● **REQUIREMENT**: Only the lines from the one with "Task: Switch to the ANALYZE tab" through the final line below belong in the answer, copied exactly and without pictures.

—————

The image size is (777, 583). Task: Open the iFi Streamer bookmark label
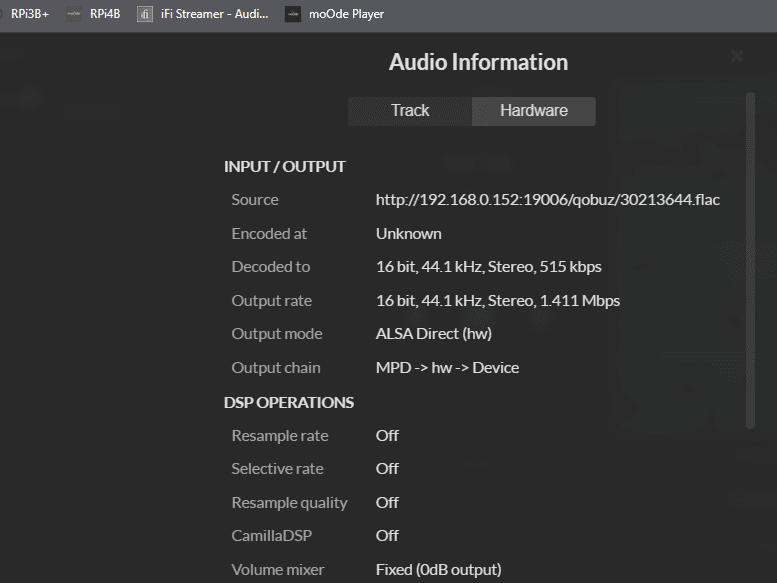(214, 14)
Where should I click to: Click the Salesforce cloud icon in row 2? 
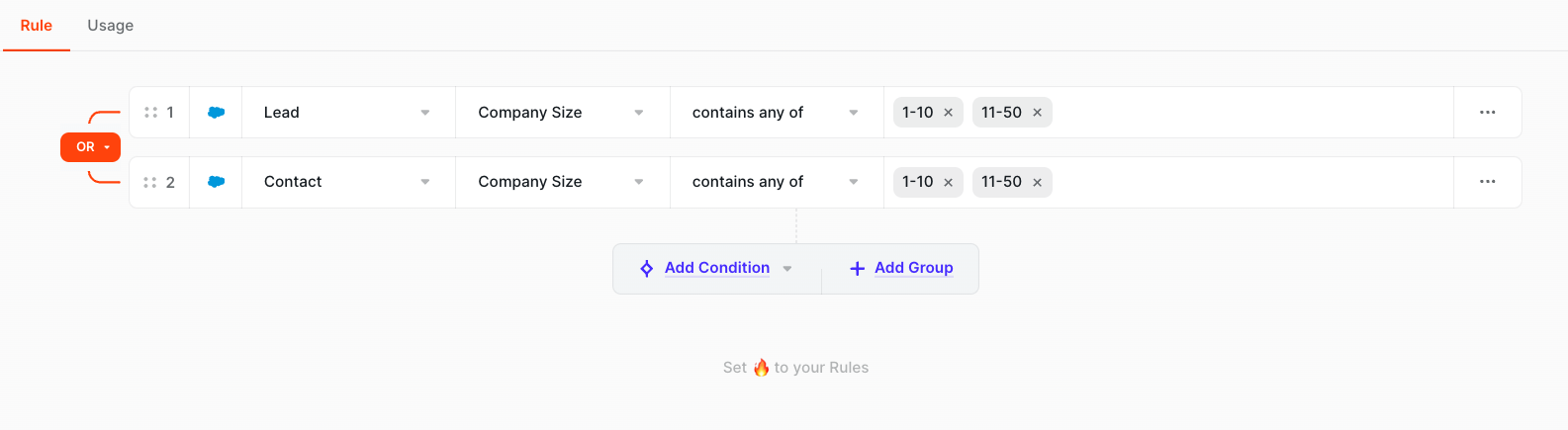point(216,182)
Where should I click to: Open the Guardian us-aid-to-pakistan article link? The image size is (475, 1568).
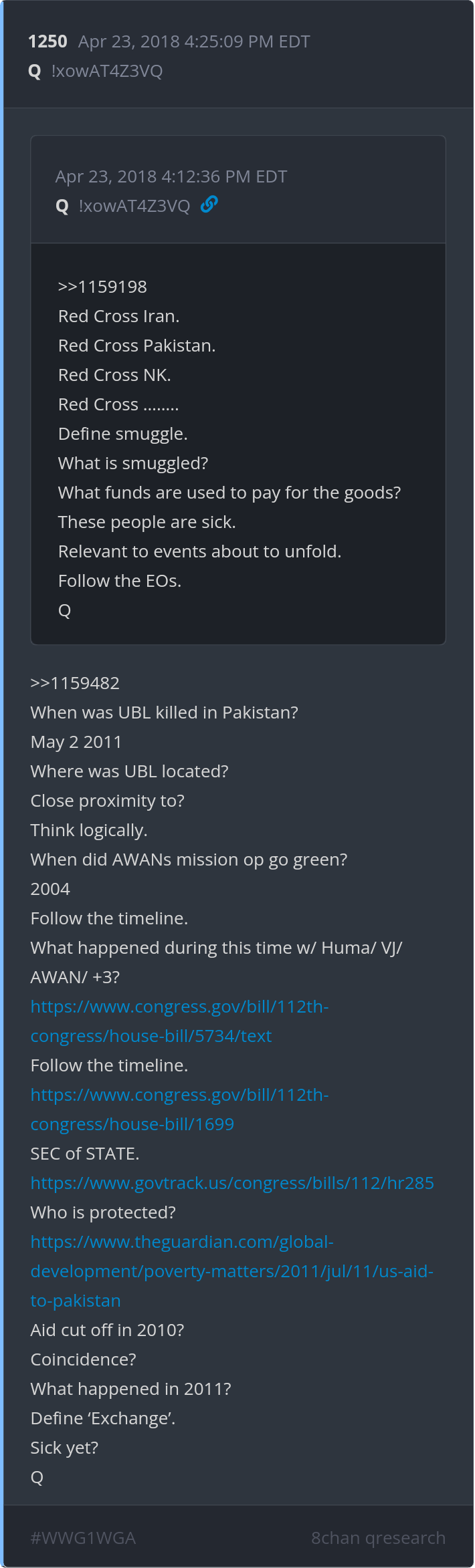point(232,1271)
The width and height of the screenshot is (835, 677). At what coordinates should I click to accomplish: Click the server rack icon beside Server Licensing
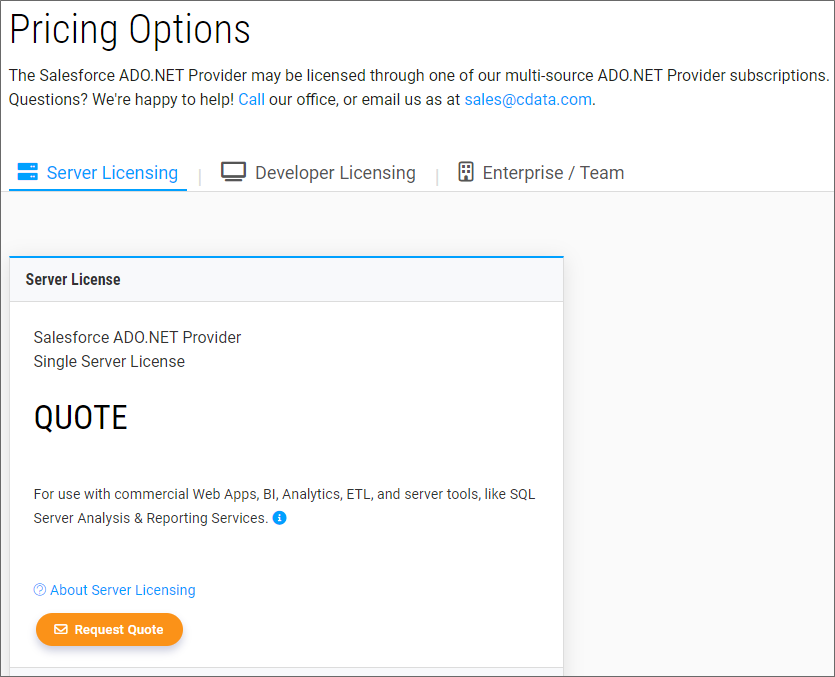click(27, 172)
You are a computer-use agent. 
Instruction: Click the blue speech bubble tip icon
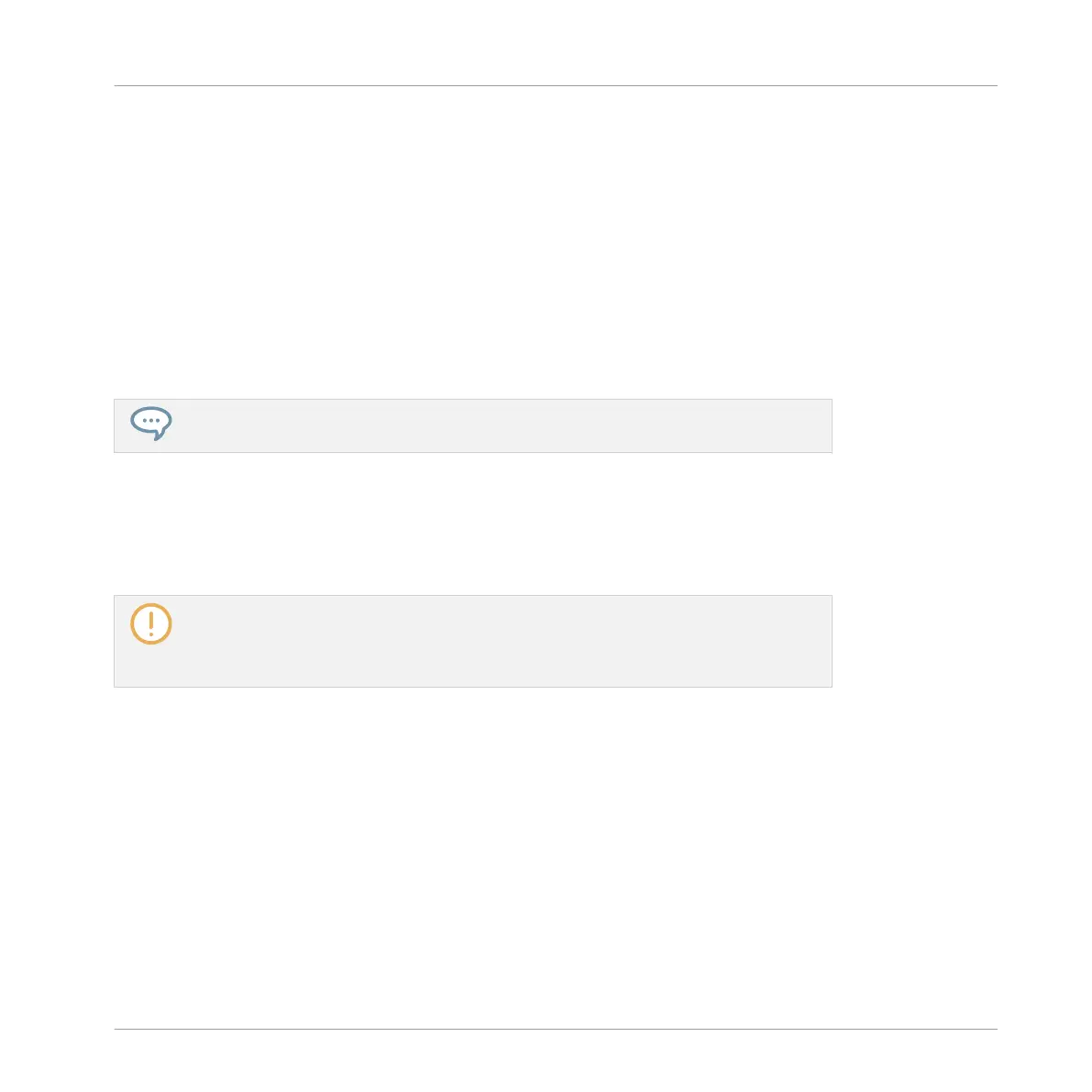pos(151,424)
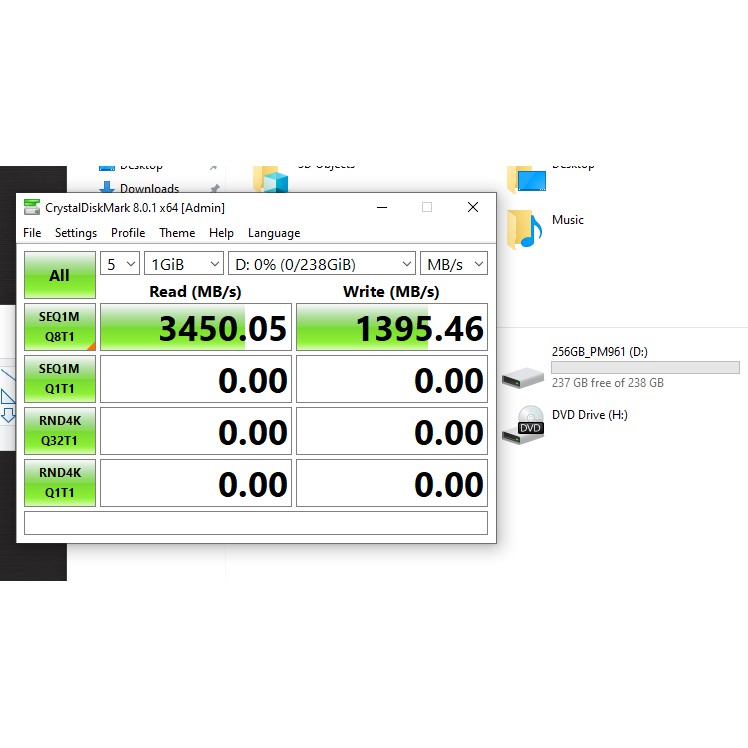
Task: Expand the 1GiB test size dropdown
Action: [x=184, y=264]
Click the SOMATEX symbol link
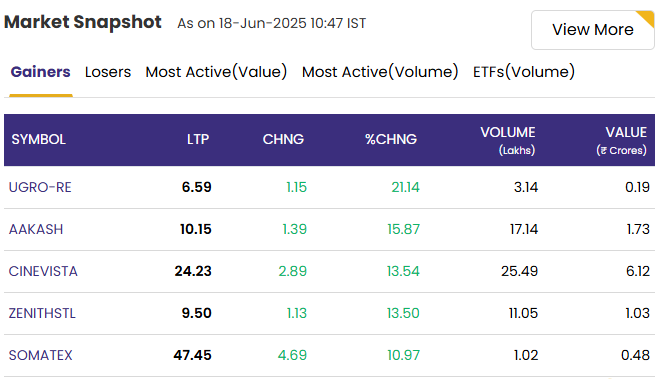Image resolution: width=662 pixels, height=379 pixels. point(41,355)
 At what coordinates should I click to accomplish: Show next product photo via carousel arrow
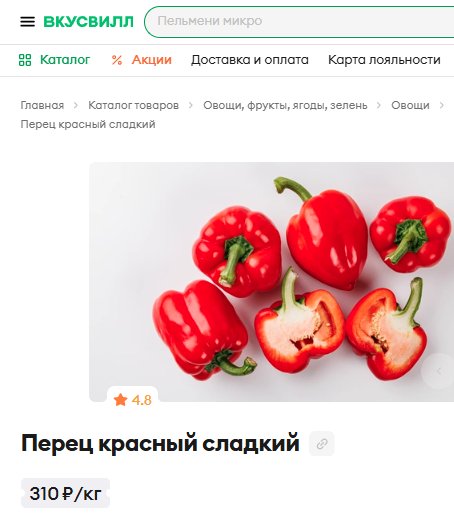coord(438,371)
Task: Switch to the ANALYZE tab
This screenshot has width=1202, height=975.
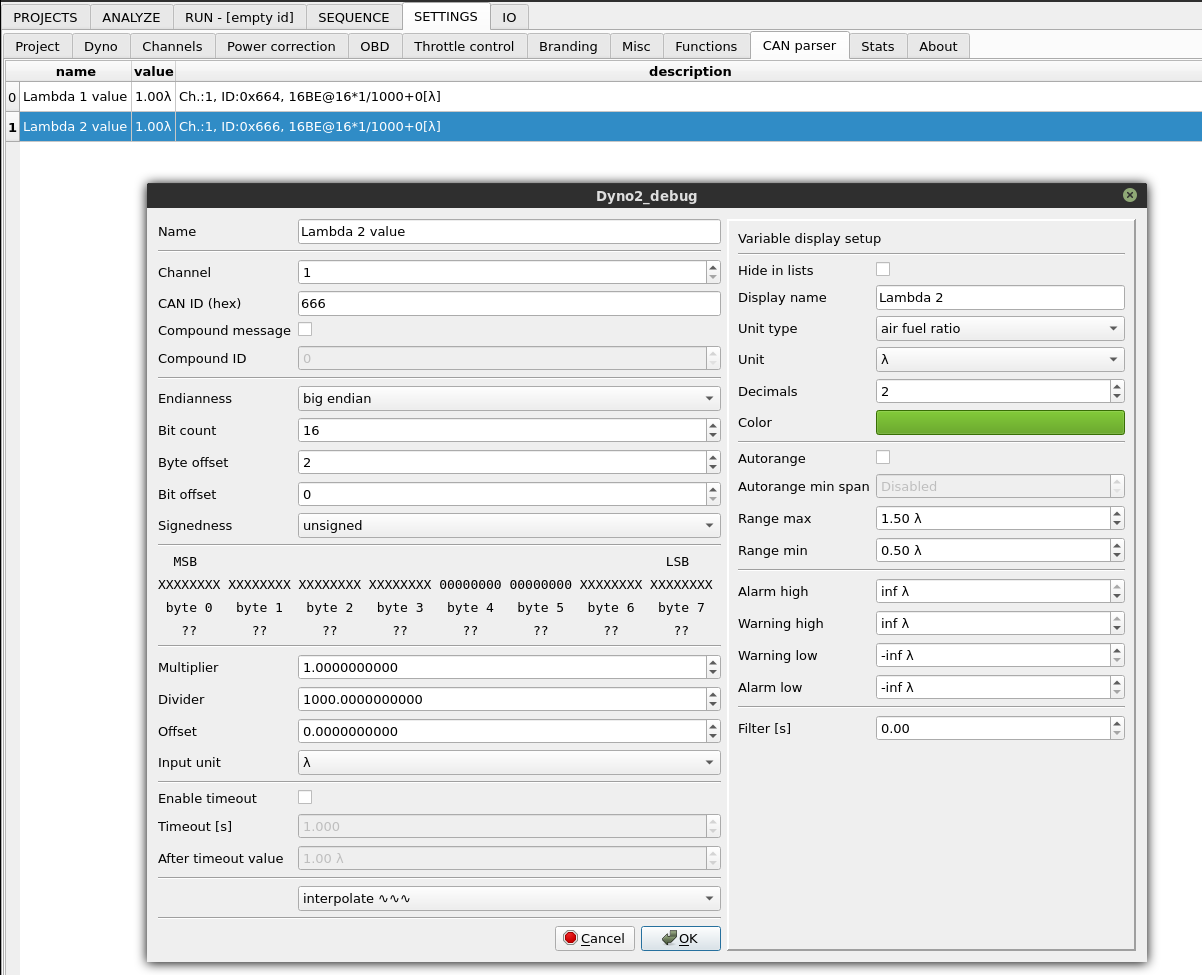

—————

● **RESPONSE FOR THIS EXERCISE**:
Task: Switch to the ANALYZE tab
This screenshot has width=1202, height=975.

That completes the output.